Words by Naomi Jeffreys
Unsure. Heartbroken. Puzzled. Shocked.
In this, the third episode of Paul Smith’s One Night Drama, we are seeing the day through Carol Gooding’s eyes (played excellently by Jessica Hynes). There is a certain sense that her character is ‘on the edge’, she is emotionally drained, confused, frustrated and yet fiercely loving to her children.
I must admit, as a Spaced fan, I was excited to see Jessica Hynes get her teeth in to a really gritty role. Since her days on the set of Spaced, Hynes has had bit parts in films such as Son of Rambow and Burke and Hare. The role of Carol allowed the audience to see the ‘parental’ side of the day, monotony, annoying customers, secret ambitions; things which us kids never get to see.
Hynes gave her best given the shaky script. Unlike the previous two episodes, Smith has relied heavily upon voiceover, which is a tricky technique even at the best of times. And the flashbacks of Carol longing for her husband, and seeing the life she had, I expect allowed us to feel deeper sympathy for the character, but perhaps, were not executed as well as could have been.
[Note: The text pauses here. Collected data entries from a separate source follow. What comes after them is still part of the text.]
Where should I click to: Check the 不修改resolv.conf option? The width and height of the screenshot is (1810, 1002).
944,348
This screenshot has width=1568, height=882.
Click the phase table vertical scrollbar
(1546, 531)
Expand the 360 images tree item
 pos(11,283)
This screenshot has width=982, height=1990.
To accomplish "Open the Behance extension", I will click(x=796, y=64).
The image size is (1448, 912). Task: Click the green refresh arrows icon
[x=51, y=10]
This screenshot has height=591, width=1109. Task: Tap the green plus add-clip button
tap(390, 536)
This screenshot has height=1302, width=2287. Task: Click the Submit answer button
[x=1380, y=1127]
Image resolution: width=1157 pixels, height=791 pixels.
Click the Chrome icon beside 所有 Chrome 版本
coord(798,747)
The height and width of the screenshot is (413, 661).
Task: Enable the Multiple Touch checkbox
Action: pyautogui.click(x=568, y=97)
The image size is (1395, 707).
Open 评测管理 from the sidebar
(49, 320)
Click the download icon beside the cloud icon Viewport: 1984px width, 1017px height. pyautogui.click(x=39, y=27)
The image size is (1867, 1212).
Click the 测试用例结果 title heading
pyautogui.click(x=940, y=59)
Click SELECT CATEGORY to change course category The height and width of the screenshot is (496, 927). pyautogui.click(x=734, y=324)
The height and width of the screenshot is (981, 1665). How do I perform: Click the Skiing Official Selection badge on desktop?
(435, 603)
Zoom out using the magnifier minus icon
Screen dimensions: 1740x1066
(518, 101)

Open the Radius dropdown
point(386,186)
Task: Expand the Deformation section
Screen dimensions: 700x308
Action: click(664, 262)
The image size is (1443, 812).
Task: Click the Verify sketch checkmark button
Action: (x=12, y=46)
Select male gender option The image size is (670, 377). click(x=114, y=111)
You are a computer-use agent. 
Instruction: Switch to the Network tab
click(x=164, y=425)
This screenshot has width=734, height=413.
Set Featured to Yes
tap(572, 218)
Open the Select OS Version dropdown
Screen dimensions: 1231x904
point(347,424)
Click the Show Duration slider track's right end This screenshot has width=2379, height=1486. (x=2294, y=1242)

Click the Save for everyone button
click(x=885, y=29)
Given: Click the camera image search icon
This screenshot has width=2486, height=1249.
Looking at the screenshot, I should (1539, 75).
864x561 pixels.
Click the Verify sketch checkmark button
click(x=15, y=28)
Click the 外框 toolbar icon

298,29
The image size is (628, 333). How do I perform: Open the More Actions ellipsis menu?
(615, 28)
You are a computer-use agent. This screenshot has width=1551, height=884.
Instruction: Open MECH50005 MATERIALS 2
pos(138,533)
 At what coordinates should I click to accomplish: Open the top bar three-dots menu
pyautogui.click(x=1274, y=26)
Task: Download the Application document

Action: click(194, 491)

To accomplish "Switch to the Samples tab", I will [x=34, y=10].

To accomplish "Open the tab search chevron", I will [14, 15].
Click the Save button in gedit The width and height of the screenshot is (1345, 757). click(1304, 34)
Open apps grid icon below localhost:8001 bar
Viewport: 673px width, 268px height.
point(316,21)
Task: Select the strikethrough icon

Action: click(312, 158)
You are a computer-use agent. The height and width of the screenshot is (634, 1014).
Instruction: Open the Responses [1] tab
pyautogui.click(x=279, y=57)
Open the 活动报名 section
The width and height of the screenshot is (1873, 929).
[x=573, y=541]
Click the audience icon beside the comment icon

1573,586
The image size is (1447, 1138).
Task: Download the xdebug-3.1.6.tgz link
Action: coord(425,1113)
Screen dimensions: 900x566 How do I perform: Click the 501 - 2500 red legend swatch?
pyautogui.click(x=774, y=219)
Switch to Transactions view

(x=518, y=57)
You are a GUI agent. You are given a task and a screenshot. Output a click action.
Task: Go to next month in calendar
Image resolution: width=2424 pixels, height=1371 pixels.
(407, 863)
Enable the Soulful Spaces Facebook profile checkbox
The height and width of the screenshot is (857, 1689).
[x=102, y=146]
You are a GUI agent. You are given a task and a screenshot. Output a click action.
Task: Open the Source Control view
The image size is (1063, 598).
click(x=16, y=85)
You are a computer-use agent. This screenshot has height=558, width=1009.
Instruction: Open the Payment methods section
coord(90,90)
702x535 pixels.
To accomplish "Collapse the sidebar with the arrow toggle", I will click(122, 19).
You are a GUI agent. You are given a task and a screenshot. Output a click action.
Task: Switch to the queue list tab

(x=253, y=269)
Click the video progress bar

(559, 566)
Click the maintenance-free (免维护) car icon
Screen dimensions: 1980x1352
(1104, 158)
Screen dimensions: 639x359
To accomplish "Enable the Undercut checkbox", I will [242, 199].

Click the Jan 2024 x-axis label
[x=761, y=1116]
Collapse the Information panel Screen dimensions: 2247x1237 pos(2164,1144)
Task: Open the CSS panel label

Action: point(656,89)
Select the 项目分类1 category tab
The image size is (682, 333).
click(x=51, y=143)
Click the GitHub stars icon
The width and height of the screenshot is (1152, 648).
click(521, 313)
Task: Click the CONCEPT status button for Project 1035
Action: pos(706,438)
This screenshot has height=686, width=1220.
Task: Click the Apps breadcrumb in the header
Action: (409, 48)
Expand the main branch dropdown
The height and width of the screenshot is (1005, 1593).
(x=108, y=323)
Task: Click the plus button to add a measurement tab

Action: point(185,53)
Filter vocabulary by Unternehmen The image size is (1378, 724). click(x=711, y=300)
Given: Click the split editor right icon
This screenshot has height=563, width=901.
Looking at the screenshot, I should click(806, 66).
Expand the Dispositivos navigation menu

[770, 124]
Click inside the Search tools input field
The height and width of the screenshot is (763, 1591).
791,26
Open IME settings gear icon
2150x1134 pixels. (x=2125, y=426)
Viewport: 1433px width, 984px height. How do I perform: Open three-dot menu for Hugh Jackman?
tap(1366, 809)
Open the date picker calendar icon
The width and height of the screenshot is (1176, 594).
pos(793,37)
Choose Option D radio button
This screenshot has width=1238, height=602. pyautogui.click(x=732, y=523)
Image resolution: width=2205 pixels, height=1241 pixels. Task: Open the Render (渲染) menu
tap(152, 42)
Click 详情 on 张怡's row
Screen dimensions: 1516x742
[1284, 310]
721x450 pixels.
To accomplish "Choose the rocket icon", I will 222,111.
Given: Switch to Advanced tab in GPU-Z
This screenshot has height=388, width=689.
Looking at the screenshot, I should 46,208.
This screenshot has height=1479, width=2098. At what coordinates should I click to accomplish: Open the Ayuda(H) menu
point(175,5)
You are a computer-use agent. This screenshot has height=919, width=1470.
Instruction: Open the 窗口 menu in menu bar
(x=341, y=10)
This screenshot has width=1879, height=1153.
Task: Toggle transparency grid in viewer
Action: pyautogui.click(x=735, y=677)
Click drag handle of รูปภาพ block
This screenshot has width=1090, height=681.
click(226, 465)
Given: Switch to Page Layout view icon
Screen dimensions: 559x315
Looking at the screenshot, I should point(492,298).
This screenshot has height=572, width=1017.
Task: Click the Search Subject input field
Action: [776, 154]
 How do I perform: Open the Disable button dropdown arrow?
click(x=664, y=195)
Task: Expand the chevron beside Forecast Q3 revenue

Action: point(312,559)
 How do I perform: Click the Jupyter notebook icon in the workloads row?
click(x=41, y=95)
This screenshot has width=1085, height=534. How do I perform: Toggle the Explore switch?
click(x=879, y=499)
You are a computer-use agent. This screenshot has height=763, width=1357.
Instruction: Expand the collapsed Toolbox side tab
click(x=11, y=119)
Despite that flaw, this episode was a corker. I still gasped and had sneaky sense of glee whenever scenes we’d already seen interlocked and wove together. Such as Ned asking Carol where the charcoal was, and us discovering tonight how stressed, depressed and on the edge her character was.
This is the kind of television programme which gets you thinking. I was trying to think of other films or television programmes to compare One Night too. And the best I could come up with was Joe Wright’s Atonement. Which, as successful and brilliant as it was, somehow seems clunky and old fashioned compared to his mastery.
In the final installment of this four part mini series, we are following Alfie’s story. Paul Smith has wheted our appetites in these last few episodes. And I am eager to find out what happens.